All this was especially true of Syria. This country had a revolutionary Ba'ath regime. It had nationalised all the means of production, opened relations with China, and continuously criticised backsliding, socialist pragmatists such as Nasser. It was from Syria that the AI-Fath group operated. This group made constant attacks on Israel. These were courageously supported by Syria. This gave the militarist group in Israel what they saw as their last chance to stop Israel becoming a normal bourgeois democracy.

In January, 1967, Peres said that "the Syrians were the only ones who have not felt any real blow from the Israelis.Perhaps the time has now
come to teach them a good lesson."

It is in this context that the tragedies of the last three years must be seen.

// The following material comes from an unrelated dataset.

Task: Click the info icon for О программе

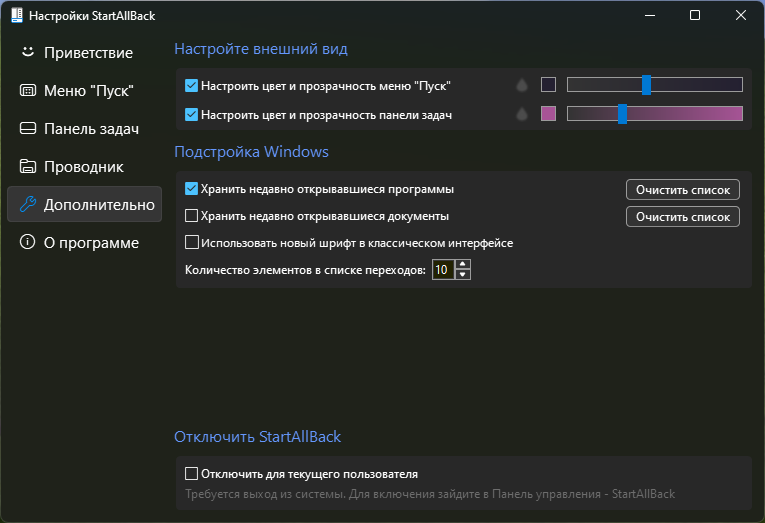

Eshkol was constantly threatened from the right for weakness and finally outflanked by the militarists.

Israel strikes again
This group, using Nasser's seizure of the Straits of Tiran which was a purely symbolic gesture with no economic significance, attacked the Arab States. In this they utili sed Western incomprehension of Nasser's bombastic threats to falsify what was essentially merely territorial aggrandisement.
Jordan suffered worst from this war. Reactionary and revolutionary Arab States have thus drawn together. All Arab States, even the formerly warring Yemen and Egypt, now stand united. In Israel the militarists stand supreme. Golda Meir and Peres rule. And Moshe Dayan, an open advocate of war, has come close to seizing power and only remains in the cabinet to ensure its constant shift to the Right and his constantly growing control of the armed forces.

Arab terrorist groups have mushroomed and operate all over the world. AI-Fath even operates from the territory of the reactionary King Hussein of
Jordan. The militarists in Israel cannot relinquish any of their territorial gains because they thrive on war tension. Jerusalem has become a temple to Zionist military victory.

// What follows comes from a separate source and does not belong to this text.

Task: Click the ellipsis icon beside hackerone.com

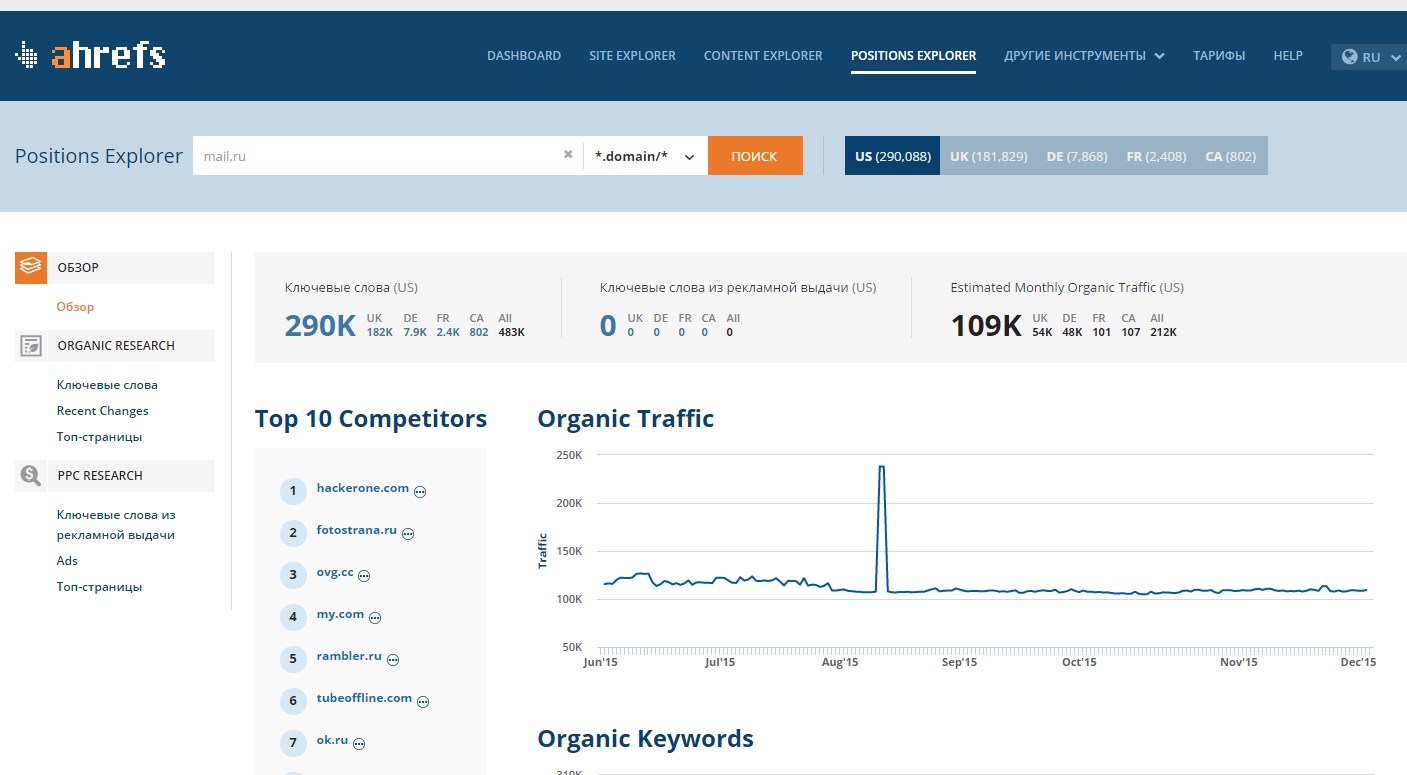Action: (x=420, y=491)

President Nixon continues to supply arms to the Israeli forces which remain capable of crushing any Arab army. At the same time the Arabs cannot back down. The million refugees from Zionism have become nearly two million. Clearly until Zionist militarism is checked the Arab social revolution will remain subordinate to the needs of defence. And national unity will triumph over the need for class struggle. Thus Syria and Iraq have to fight. And Egypt, Algeria and Morocco have been forced to face a similar position. The reactionary Arab states now fear a further expansion of Israel with half of Jordan under Israel control.

It is difficult to see how this problem can be solved except militarily, so long as the U.S.A. acquiesces in arming Israel and the USSR refuses to supply similar arms to the Arabs.

The danger of a coup by Moshe Dayan remains the most ominious portent for the future. He has already received a petition signed by 250,000 calling for him to be Premier. He has the backing of 20 Deputies in the Knesset and the complete allegiance of the armed forces. If he comes to power the Middle East will be plunged into what might be the beginning of a World War.